Google just announced “Material Design”, a new design language set to rival iOS 7’s flat UI, and which aims to bring more user experience consistency to the highly-fragmented and popular Android OS. Android has long since faced the challenge of scaling with its rapid growth. It is the most popular mobile operating system by far, and its open source nature means that it is susceptible to modifications. Samsung and Amazon, for example, both re-skin the generic Android interface with their own variants. Amazon goes as far as calling their theme an “OS” – Fire OS.
What does this mean for the end-consumer? Well, consumers are more concerned with hardware than software; fancy features like fingerprint scanning and more megapixels are what drive sales, after all. But design fragmentation means that the user experience of a particular app across various Android flavours is unsteady. A user that jumps from one Android phone to another may experience subtle design changes that make for slightly jarred experiences. Apple’s iOS is designed in-house by a tightly-integrated hardware and software team, so the hardware-to-software experience is quite consistent. Android, by contrast, is nurtured by Google and the Open Handset Alliance, but hardware companies like Samsung and Sony implement it as the soul that gives life to their hardware creations – the Galaxy range, the Xperia range, etc. Each manufacturer makes it seem like there are a multitude of operating systems out there that are kind-of linked, when in fact there’s just one powering all their devices: Android.
What Google is doing with Material Design is a huge deal: they’re giving developers a comprehensive design guideline, from the ground-up, to ensure that their app designs, and by extension their user experience, remains consistent across the multitude of Android flavours out there.
Material Design is just another step in this new Age of Flat Unity: utilising flat design elements to rapidly unify disparate experiences. By alluding to real-world experiences through the implementation of physics-based effects (like the Parallax effect in iOS 7) and nature-inspired animated cues (Material Design’s abstraction of natural effects), designers can skip skeuomorphism in favour of an experience more intrinsic of the digital age. Google describes Material Design as:
“a unifying theory of a rationalized space and a system of motion.”

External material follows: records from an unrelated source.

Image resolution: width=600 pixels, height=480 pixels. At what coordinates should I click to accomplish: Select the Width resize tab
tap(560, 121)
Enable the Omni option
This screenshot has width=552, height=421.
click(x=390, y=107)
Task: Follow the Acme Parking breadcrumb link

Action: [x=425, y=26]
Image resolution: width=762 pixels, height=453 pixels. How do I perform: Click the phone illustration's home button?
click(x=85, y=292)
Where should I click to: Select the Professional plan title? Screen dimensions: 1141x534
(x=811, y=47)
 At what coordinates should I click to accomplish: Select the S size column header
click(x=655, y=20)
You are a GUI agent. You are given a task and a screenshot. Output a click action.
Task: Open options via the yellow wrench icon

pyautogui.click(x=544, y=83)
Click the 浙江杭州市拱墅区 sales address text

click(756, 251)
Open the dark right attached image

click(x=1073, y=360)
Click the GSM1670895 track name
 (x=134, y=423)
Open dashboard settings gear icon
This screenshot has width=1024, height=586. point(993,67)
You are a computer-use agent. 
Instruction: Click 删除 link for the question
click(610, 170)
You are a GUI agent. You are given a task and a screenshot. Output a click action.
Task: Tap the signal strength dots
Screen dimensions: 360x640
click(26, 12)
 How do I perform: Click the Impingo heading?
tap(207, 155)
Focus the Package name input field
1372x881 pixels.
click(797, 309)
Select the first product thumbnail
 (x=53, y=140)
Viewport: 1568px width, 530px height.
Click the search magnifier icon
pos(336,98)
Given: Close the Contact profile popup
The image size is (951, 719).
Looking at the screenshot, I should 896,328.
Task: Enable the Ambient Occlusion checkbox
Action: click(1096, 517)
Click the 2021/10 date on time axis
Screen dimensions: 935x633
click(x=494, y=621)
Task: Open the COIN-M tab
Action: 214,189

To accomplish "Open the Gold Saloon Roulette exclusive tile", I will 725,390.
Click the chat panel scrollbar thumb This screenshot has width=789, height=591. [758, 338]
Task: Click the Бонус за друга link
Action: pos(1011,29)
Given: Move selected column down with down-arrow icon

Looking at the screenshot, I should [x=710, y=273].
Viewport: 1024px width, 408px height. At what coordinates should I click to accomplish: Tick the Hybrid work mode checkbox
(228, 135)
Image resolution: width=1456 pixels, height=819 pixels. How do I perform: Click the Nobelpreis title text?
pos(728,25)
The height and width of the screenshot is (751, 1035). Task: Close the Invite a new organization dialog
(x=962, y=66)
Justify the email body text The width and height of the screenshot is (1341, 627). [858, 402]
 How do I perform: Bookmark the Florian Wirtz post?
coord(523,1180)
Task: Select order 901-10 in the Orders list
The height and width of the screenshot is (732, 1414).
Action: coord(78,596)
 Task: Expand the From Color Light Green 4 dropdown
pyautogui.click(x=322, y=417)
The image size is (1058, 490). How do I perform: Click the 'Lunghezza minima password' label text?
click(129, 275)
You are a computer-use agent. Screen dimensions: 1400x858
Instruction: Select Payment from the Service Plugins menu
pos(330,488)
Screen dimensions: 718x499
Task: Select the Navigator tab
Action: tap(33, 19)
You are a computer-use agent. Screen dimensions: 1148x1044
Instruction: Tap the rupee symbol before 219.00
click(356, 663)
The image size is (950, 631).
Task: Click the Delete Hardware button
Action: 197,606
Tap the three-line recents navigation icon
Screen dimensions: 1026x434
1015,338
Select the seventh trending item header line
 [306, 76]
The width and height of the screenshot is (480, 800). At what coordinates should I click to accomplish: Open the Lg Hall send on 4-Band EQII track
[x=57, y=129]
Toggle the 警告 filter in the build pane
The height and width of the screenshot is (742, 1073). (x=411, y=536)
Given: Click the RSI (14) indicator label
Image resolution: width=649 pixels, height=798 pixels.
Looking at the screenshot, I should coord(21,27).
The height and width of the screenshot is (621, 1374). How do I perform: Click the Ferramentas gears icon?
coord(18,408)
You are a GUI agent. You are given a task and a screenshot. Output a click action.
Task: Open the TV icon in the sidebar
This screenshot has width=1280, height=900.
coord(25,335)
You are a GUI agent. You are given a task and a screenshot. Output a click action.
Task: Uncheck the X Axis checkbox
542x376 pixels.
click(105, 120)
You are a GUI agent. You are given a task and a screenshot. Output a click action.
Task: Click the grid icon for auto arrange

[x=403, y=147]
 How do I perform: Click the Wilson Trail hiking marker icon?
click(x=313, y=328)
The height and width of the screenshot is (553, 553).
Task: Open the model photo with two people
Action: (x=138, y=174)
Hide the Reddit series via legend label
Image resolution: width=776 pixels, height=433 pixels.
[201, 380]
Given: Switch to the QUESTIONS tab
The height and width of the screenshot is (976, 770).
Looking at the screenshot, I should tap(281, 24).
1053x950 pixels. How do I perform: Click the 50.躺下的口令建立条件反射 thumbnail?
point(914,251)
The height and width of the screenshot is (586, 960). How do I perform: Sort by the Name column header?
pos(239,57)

Material Design will be rolled-out across Google’s services and platforms (Chrome OS and Android being the major players). The Verge has a good breakdown of everything you need to know about the new design language; check it out by clicking here.
Material joins Microsoft’s Metro Design and Apple’s iOS 7-esque flatness; I’m really interested to try out Material Design-inspired interfaces, and welcome this as a great addition to the Age of Flat Design.